JESI, 23 giugno 2019 –  Enrico Fulgenzi torna sul gradino più alto del podio nella gara di Imola della Porsche Carrera Cup davanti a Bertonelli, nuovo leader della classifica generale, e Conwright giunto terzo. 

Fulgenzi si è aggiudicato la seconda corsa del weekend dopo essere scattato dalla pole position sulla 911 GT3 Cup di Tsunami RT – Centro Porsche Latina e ha festeggiato un successo dopo oltre due anni. 

Il prossimo appuntamento è in programma al Mugello il 19-21 luglio. 

Fulgenzi sulla sua pagina facebook ha scritto: “Quella di oggi è una grande vittoria, conquistata esattamente nel modo in cui avrei voluto centrare il mio primo successo del 2019: partendo dalla Pole Position, rimanendo in testa dall’inizio alla fine e imponendo il mio ritmo per tutta la gara. Questo successo è il frutto del duro lavoro profuso negli ultimi mesi. Le persone fanno la differenza: talento, capacità, perseveranza, sono gli ingredienti e così i risultati, le soddisfazioni ed i successi non tardano ad arrivare. Nelle scorse gare la sfortuna per me ha avuto un occhio di riguardo, ma questa corsa può rappresentare una svolta: ora sono ancor più consapevole di poter lottare per la vittoria in ogni gara, quindi in tutte i restanti appuntamenti punterò deciso al gradino più alto del podio. Ringrazio tutte le persone che mi sono vicine e mi supportano: il team @tsunami_rt , il mio staff, i miei sponsor, i miei amici e la mia famiglia”.




PORSCHE CARRERA CUP / POLE POSITION PER ENRICO FULGENZI, POI UN AVVERSARIO LO METTE KO

JESI, 8 aprile 2019 – Era iniziato nel migliore dei modi con la pole position arrivata puntualmente alla prima prova a Monza della Porsche Carrera Cup Italia.

Semaforo verde parte gara 1: Enrico Fulgenzi rimane in testa per un paio di giri, poi per una sbavatura e le gomme non ancora nella temperatura ottimale, perde la posizione a favore di Bertonelli e Conwright fino a quando non avviene il fattaccio: Tommaso Mosca, quarto dietro a Fulgenzi, propone una staccata impossibile che termina con la Porsche del Dobermann centrata in pieno e la ruota posteriore sinistra ko. Uno spiacevole episodio che metteva fine alla possibilità di un bel risultato per Fulgenzi nel weekend monzese sia per gara 1, sia per gara 2 dove per effetto della griglia di partenza derivata dall’ordine di arrivo della prima gara il pilota di Jesi doveva scattare ultimo in griglia.

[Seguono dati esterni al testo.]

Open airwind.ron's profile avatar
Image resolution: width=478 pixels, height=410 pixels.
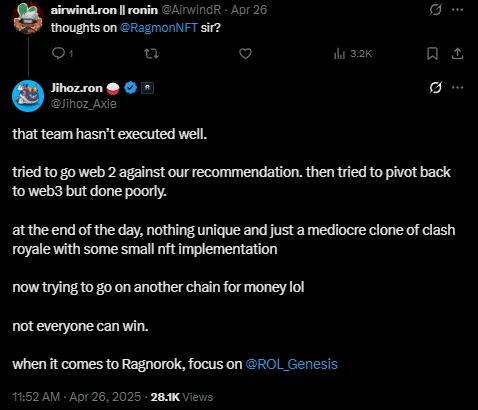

Enrico Fulgenzi, i suoi fans e il team tornano cosi a casa con un bottino magro, molto più di quello che era il potenziale, ma con la consapevolezza di avere in mano un “pacchetto” team-pilota in grado di giocarsi qualsiasi risultato possibile.

Prossima tappa della Porsche Carrera Cup Italia (e pronto riscatto) al Misano World Circuit Marco Simoncelli il 17-18-19 Maggio.